[[ Dataset excerpts open ]]

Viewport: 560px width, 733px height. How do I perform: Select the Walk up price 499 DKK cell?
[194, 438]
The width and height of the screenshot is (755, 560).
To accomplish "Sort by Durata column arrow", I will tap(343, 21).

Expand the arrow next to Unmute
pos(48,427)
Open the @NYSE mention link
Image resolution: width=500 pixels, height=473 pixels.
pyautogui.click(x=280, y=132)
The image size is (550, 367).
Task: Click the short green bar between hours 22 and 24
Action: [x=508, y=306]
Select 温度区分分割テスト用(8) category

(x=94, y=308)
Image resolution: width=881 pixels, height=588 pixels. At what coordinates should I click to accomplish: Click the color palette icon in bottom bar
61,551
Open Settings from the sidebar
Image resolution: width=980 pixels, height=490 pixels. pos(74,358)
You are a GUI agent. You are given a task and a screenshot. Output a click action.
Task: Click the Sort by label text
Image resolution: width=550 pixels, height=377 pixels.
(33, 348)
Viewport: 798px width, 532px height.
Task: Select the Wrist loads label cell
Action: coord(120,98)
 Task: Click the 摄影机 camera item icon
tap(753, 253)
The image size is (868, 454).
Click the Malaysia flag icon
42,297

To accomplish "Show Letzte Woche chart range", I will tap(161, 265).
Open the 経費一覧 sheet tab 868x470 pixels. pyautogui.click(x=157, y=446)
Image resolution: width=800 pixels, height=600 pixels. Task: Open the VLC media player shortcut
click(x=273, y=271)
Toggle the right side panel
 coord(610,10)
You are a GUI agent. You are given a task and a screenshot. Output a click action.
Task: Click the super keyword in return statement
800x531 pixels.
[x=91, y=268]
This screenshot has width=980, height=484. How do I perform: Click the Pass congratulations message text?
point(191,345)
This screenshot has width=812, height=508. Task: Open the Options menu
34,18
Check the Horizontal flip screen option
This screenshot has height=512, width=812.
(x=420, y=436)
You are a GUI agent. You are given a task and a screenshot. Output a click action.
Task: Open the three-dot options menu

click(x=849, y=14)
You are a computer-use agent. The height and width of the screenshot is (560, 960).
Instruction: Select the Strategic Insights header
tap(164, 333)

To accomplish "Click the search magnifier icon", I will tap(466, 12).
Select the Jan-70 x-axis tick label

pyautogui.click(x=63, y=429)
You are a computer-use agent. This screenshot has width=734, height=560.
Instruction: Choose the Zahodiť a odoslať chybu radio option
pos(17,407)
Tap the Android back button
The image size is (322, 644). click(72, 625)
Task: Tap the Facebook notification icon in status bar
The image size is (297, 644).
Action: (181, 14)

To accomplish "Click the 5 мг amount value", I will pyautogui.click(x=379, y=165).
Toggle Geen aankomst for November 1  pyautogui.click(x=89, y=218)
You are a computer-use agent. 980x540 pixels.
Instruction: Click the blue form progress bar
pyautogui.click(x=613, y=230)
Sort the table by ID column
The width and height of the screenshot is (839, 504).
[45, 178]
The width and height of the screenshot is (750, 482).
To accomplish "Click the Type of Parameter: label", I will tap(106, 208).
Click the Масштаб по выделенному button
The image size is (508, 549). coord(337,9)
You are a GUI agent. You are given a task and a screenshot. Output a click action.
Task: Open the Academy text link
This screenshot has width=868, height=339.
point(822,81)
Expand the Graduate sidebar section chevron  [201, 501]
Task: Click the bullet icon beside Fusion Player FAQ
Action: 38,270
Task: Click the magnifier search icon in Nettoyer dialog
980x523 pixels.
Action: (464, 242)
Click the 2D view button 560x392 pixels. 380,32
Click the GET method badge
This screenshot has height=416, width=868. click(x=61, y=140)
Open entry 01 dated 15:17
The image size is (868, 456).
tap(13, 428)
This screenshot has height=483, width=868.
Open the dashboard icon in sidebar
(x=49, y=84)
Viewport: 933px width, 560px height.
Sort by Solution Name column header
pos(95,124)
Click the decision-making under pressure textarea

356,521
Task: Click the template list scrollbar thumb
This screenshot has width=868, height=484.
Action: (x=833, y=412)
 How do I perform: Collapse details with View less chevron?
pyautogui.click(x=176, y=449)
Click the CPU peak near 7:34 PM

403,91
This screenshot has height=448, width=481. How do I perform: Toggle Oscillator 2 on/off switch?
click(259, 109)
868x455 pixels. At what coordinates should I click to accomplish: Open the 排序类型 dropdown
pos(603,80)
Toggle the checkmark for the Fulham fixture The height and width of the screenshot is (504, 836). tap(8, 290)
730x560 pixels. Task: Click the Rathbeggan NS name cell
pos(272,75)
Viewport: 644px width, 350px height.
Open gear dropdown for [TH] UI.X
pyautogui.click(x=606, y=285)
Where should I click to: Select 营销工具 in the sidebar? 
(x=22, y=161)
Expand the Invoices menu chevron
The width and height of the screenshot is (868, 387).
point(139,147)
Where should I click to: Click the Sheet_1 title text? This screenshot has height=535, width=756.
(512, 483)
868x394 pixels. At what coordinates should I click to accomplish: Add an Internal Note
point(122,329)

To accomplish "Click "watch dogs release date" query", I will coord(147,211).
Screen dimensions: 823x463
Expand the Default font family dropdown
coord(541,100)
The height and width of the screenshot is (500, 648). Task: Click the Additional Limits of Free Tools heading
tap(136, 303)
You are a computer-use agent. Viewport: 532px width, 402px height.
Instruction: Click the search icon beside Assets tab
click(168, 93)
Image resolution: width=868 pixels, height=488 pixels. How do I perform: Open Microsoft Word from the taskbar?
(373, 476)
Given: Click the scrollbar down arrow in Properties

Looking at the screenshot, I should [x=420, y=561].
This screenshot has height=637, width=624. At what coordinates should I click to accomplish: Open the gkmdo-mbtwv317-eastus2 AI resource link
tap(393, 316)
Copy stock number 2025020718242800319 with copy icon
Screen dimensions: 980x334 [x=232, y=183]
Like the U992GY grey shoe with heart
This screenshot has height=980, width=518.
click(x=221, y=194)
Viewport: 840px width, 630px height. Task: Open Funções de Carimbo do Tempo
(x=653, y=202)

[[ Dataset excerpts closed ]]

Copy every entry exactly. Leave nothing out.

## Response:
Viewport: 560px width, 733px height. How do I perform: Select the Walk up price 499 DKK cell?
[194, 438]
The width and height of the screenshot is (755, 560).
To accomplish "Sort by Durata column arrow", I will tap(343, 21).

Expand the arrow next to Unmute
pos(48,427)
Open the @NYSE mention link
Image resolution: width=500 pixels, height=473 pixels.
pyautogui.click(x=280, y=132)
The image size is (550, 367).
Task: Click the short green bar between hours 22 and 24
Action: [x=508, y=306]
Select 温度区分分割テスト用(8) category

(x=94, y=308)
Image resolution: width=881 pixels, height=588 pixels. At what coordinates should I click to accomplish: Click the color palette icon in bottom bar
61,551
Open Settings from the sidebar
Image resolution: width=980 pixels, height=490 pixels. pos(74,358)
You are a GUI agent. You are given a task and a screenshot. Output a click action.
Task: Click the Sort by label text
Image resolution: width=550 pixels, height=377 pixels.
(33, 348)
Viewport: 798px width, 532px height.
Task: Select the Wrist loads label cell
Action: coord(120,98)
 Task: Click the 摄影机 camera item icon
tap(753, 253)
The image size is (868, 454).
Click the Malaysia flag icon
42,297

To accomplish "Show Letzte Woche chart range", I will tap(161, 265).
Open the 経費一覧 sheet tab 868x470 pixels. pyautogui.click(x=157, y=446)
Image resolution: width=800 pixels, height=600 pixels. Task: Open the VLC media player shortcut
click(x=273, y=271)
Toggle the right side panel
 coord(610,10)
You are a GUI agent. You are given a task and a screenshot. Output a click action.
Task: Click the super keyword in return statement
800x531 pixels.
[x=91, y=268]
This screenshot has width=980, height=484. How do I perform: Click the Pass congratulations message text?
point(191,345)
This screenshot has width=812, height=508. Task: Open the Options menu
34,18
Check the Horizontal flip screen option
This screenshot has height=512, width=812.
(x=420, y=436)
You are a GUI agent. You are given a task and a screenshot. Output a click action.
Task: Open the three-dot options menu

click(x=849, y=14)
You are a computer-use agent. The height and width of the screenshot is (560, 960).
Instruction: Select the Strategic Insights header
tap(164, 333)

To accomplish "Click the search magnifier icon", I will tap(466, 12).
Select the Jan-70 x-axis tick label

pyautogui.click(x=63, y=429)
You are a computer-use agent. This screenshot has width=734, height=560.
Instruction: Choose the Zahodiť a odoslať chybu radio option
pos(17,407)
Tap the Android back button
The image size is (322, 644). click(72, 625)
Task: Tap the Facebook notification icon in status bar
The image size is (297, 644).
Action: (181, 14)

To accomplish "Click the 5 мг amount value", I will pyautogui.click(x=379, y=165).
Toggle Geen aankomst for November 1  pyautogui.click(x=89, y=218)
You are a computer-use agent. 980x540 pixels.
Instruction: Click the blue form progress bar
pyautogui.click(x=613, y=230)
Sort the table by ID column
The width and height of the screenshot is (839, 504).
[45, 178]
The width and height of the screenshot is (750, 482).
To accomplish "Click the Type of Parameter: label", I will tap(106, 208).
Click the Масштаб по выделенному button
The image size is (508, 549). coord(337,9)
You are a GUI agent. You are given a task and a screenshot. Output a click action.
Task: Open the Academy text link
This screenshot has width=868, height=339.
point(822,81)
Expand the Graduate sidebar section chevron  [201, 501]
Task: Click the bullet icon beside Fusion Player FAQ
Action: 38,270
Task: Click the magnifier search icon in Nettoyer dialog
980x523 pixels.
Action: (464, 242)
Click the 2D view button 560x392 pixels. 380,32
Click the GET method badge
This screenshot has height=416, width=868. click(x=61, y=140)
Open entry 01 dated 15:17
The image size is (868, 456).
tap(13, 428)
This screenshot has height=483, width=868.
Open the dashboard icon in sidebar
(x=49, y=84)
Viewport: 933px width, 560px height.
Sort by Solution Name column header
pos(95,124)
Click the decision-making under pressure textarea

356,521
Task: Click the template list scrollbar thumb
This screenshot has width=868, height=484.
Action: (x=833, y=412)
 How do I perform: Collapse details with View less chevron?
pyautogui.click(x=176, y=449)
Click the CPU peak near 7:34 PM

403,91
This screenshot has height=448, width=481. How do I perform: Toggle Oscillator 2 on/off switch?
click(259, 109)
868x455 pixels. At what coordinates should I click to accomplish: Open the 排序类型 dropdown
pos(603,80)
Toggle the checkmark for the Fulham fixture The height and width of the screenshot is (504, 836). tap(8, 290)
730x560 pixels. Task: Click the Rathbeggan NS name cell
pos(272,75)
Viewport: 644px width, 350px height.
Open gear dropdown for [TH] UI.X
pyautogui.click(x=606, y=285)
Where should I click to: Select 营销工具 in the sidebar? 
(x=22, y=161)
Expand the Invoices menu chevron
The width and height of the screenshot is (868, 387).
point(139,147)
Where should I click to: Click the Sheet_1 title text? This screenshot has height=535, width=756.
(512, 483)
868x394 pixels. At what coordinates should I click to accomplish: Add an Internal Note
point(122,329)

To accomplish "Click "watch dogs release date" query", I will coord(147,211).
Screen dimensions: 823x463
Expand the Default font family dropdown
coord(541,100)
The height and width of the screenshot is (500, 648). Task: Click the Additional Limits of Free Tools heading
tap(136, 303)
You are a computer-use agent. Viewport: 532px width, 402px height.
Instruction: Click the search icon beside Assets tab
click(168, 93)
Image resolution: width=868 pixels, height=488 pixels. How do I perform: Open Microsoft Word from the taskbar?
(373, 476)
Given: Click the scrollbar down arrow in Properties

Looking at the screenshot, I should [x=420, y=561].
This screenshot has height=637, width=624. At what coordinates should I click to accomplish: Open the gkmdo-mbtwv317-eastus2 AI resource link
tap(393, 316)
Copy stock number 2025020718242800319 with copy icon
Screen dimensions: 980x334 [x=232, y=183]
Like the U992GY grey shoe with heart
This screenshot has height=980, width=518.
click(x=221, y=194)
Viewport: 840px width, 630px height. Task: Open Funções de Carimbo do Tempo
(x=653, y=202)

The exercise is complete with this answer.